Interview: Michael Sheen gets real again in Damned United

Yes, Michael Sheen says, he did his own stunts while playing English football legend Brian Clough in the new film The Damned United - including making a couple of bicycle kicks (that went into the goal!) and suffering a cheap shot that left him in a heap on the pitch.

"My shoulder is still sore from taking that hit," says Sheen, 40, with a smile that's at least part wince. "But this was the opportunity for my two passions to come together, so I wasn't going to miss the opportunity to display my football prowess."

He pauses, thinking back to a youth in Wales spent dreaming of playing professional soccer (he was offered an apprenticeship by a professional team as a pre-teen, which his father made him refuse). The smile is real as he crows slightly about the skills he's been able to retain as a weekend warrior: "We did my stunts in one take - and I made those shots on the very first try. It's all still there.

"Oh, the fitness level is not as good. But the ball control is still there. When I got on the field, I'd turn up and shout at everyone. I carried on. There was a lot of good-natured rivalry. I said from the outset that I was the best player on the field. As Clough would."

The Damned United, opening Friday (10.9.09) in limited release, tells the story of Clough's rise, fall and rise as a storied British coach in the professional leagues. Relatively unknown in the U.S., Clough caused a media sensation in Great Britain in the late 1960s and 1970s for his provocative media presence, as he took a lowly team to the top of the league, while sparking a rivalry with a perennial champion's vaunted coach.
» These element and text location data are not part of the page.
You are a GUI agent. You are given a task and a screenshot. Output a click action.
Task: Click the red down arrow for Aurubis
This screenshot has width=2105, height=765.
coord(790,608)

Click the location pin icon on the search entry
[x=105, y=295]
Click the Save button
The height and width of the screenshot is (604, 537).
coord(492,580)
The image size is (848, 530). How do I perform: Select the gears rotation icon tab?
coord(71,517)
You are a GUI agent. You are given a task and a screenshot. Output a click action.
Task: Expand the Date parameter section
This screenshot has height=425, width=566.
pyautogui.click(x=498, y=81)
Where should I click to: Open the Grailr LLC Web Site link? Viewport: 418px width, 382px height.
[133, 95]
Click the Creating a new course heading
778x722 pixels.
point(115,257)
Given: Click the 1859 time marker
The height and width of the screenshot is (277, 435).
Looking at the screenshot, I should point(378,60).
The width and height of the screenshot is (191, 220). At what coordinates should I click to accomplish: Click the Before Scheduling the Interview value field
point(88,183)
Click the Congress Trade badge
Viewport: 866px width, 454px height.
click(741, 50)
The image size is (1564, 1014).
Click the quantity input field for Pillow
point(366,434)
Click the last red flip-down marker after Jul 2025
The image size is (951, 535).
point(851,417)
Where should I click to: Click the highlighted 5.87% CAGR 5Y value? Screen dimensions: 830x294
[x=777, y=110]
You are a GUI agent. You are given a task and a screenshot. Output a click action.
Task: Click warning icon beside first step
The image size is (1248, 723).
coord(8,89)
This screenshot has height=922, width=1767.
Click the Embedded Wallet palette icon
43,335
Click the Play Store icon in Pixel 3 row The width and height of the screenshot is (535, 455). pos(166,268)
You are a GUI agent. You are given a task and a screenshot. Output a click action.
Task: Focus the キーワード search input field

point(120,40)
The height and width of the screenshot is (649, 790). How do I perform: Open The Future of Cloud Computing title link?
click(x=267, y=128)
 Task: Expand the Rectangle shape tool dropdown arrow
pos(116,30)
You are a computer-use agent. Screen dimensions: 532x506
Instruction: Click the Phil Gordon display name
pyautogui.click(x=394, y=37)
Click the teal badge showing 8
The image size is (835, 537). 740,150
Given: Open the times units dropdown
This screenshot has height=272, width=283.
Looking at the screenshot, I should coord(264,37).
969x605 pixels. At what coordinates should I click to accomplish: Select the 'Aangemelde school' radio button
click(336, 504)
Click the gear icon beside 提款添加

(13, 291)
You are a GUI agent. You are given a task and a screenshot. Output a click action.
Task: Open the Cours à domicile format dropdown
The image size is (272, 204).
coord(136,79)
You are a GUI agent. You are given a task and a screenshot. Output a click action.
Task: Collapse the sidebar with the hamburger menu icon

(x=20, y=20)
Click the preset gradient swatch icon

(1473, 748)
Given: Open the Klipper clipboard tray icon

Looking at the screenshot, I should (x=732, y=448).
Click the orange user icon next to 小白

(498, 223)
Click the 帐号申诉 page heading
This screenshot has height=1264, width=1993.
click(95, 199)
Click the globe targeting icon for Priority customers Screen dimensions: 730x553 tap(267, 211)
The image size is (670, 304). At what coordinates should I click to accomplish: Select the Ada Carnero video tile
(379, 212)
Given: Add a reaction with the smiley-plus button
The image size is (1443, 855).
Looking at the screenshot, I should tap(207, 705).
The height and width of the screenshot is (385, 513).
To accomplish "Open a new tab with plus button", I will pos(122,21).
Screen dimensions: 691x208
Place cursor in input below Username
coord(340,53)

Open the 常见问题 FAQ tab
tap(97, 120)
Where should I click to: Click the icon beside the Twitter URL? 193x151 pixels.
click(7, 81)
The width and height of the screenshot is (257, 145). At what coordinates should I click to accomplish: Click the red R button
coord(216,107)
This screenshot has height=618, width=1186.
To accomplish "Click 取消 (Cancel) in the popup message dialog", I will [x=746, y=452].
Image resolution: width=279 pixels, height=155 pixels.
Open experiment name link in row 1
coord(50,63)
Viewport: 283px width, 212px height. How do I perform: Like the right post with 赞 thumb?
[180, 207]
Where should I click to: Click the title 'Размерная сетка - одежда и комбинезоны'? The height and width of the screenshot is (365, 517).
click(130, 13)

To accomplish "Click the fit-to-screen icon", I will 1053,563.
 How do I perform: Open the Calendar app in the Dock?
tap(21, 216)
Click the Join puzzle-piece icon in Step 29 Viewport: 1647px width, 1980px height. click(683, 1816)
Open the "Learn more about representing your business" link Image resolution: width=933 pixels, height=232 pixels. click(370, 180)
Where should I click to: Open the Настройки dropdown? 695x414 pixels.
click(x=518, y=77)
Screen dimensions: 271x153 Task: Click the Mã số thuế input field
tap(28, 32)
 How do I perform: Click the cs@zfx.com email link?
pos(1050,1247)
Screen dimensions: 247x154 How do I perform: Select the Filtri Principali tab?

"Clough was the most outrageous, outspoken, controversial, opinionated, brilliant character - and a master media manipulator," Sheen says. "He pushed buttons. He said things to get a reaction. Interviewers never knew what he would say next. Usually you get one sports cliché after another. But Clough was something else. It was like he'd come from another planet.

"He just jumped out at you. He had a different kind of energy. He made everyone laugh. My dad would shout at the TV when he was on."

Tom Hooper, who directed The Damned United, says, "I think he was our Muhammad Ali. There's that sense of a man who is brilliant at self-mythologizing, who escaped being categorized, a sporting icon who, in his time, was an amazing player. I was interested in why Clough was such an iconic figure."